Command-line hacking: Downloading a podcast to create an audiobook

display

This is another article in my occasional series on doing useful and (I hope) somewhat unusual things under Linux, using scripting and command-line utilities. Today's example is, I concede, likely to be useful only to a small number of people -- perhaps only me. Nevertheless, it does illustrate some useful features of Bash scripting, including XML parsing and array handling. As always, I'm only going to outline the code here -- for the complete code, please refer to the Download section at the end.

The application

I listen to a lot of podcasts, particularly when I'm working alone in the woods I manage. There's no cellular coverage in these woods, so I can't rely on being able to stream content on demand, which I suspect is the way most people listen to this kind of material. Some proprietary smartphone podcast apps can cache some programs locally, but this requires a measure of forward planning. In any case, I'm trying to reduce my reliance on smartphones, and I'd rather just turn the podcast into a bunch of MP3 files, and play them on an offline audio player.

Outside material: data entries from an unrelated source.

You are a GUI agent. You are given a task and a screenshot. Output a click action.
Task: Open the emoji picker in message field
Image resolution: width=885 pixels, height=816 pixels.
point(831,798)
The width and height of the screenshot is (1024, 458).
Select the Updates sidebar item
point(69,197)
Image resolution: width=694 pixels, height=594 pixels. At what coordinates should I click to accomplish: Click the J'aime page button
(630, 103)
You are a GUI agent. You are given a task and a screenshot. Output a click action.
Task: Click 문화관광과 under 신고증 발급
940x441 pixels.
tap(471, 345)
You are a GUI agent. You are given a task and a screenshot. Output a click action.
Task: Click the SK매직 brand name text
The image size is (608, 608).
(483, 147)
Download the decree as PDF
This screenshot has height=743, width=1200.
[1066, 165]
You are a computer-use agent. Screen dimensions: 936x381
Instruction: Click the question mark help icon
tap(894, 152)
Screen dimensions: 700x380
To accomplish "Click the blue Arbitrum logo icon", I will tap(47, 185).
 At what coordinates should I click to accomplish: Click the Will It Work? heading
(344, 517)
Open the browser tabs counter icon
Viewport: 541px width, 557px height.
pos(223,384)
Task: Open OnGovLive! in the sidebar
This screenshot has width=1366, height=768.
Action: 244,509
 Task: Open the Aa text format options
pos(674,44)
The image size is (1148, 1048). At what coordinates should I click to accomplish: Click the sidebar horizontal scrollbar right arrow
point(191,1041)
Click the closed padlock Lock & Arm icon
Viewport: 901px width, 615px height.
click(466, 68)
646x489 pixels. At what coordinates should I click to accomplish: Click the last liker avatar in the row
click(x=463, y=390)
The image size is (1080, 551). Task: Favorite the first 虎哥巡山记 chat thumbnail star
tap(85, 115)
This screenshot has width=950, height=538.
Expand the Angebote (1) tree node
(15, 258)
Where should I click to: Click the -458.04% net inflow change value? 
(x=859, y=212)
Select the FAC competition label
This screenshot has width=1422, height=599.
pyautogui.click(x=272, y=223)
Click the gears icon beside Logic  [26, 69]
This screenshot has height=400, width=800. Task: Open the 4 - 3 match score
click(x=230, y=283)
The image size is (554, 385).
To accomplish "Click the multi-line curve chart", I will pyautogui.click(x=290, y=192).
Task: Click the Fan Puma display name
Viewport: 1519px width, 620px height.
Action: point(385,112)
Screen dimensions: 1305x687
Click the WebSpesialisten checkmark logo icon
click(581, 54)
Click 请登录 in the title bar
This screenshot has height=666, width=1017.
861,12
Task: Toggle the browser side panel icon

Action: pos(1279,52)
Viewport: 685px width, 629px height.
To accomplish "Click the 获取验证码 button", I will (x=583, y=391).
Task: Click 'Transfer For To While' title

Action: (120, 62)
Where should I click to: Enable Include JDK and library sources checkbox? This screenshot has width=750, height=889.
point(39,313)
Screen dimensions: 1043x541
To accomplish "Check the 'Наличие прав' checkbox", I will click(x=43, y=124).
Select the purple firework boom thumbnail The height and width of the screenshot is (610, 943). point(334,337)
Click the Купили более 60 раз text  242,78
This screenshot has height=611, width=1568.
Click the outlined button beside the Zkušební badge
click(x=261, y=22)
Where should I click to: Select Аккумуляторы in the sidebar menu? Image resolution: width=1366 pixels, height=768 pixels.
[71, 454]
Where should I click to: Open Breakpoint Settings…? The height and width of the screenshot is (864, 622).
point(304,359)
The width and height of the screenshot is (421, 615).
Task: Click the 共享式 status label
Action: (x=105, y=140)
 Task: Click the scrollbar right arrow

So this application downloads an entire podcast series (perhaps restricted to a date range), and saves each program in the series as an audio file. Each saved file will have a name that starts with the broadcast date, so programs can be played in the appropriate order.

Effectively, I'm converting a podcast stream into a local audiobook, with each individual program one 'chapter' of the book. Apps like Smart Audiobook Player handle this kind of arrangement particularly well, but I can even copy the downloaded files onto my OpenSwim headset, to listen while swimming.

Of course, to keep up to date with new programs, I'll need to be able to run the script periodically, and avoid downloading anything I already have. I sometimes apply a bitrate reduction to the downloaded stream, because saving several years' worth of podcast programs can otherwise take a lot of storage. I find that voice-only podcasts sound fine at 64 kbits/second, single channel, although I wouldn't apply such a transformation to music.

Constraints

First, and most importantly, my script works only with podcasts that are distributed using an RSS feed, obtainable without authentication using an HTTP request. In my experience, nearly all interesting podcasts are delivered this way, but it might require some detective work to find the source of the RSS file. Some podcast hosts make the RSS source really obvious, others do not. If you're used to listening to podcasts using Spotify, for example, you probably won't find the RSS feed there -- you'll need to hunt for it by title using a web search. Some podcast hosts will reveal an RSS feed only to paid subscribers. Moreover, some hosts have regional restrictions, or block VPNs and proxies. There isn't much a script can do about any of this: it assumes that the RSS, and the audio streams themselves, are freely accessible, and that the user can find the source, and provide its URL on the command line.

Second, my script assumes that all audio streams are in MP3 format. There's nothing in the logic itself that creates this restriction, but I'm using id3v2 to write tags in the downloaded files. This utility only supports ID3 tags, which are typically found in MP3 files. It wouldn't be difficult to extend the script to handle other file types, but all the podcasts I listen to are in MP3 format, so I don't really have a way to test such an extension.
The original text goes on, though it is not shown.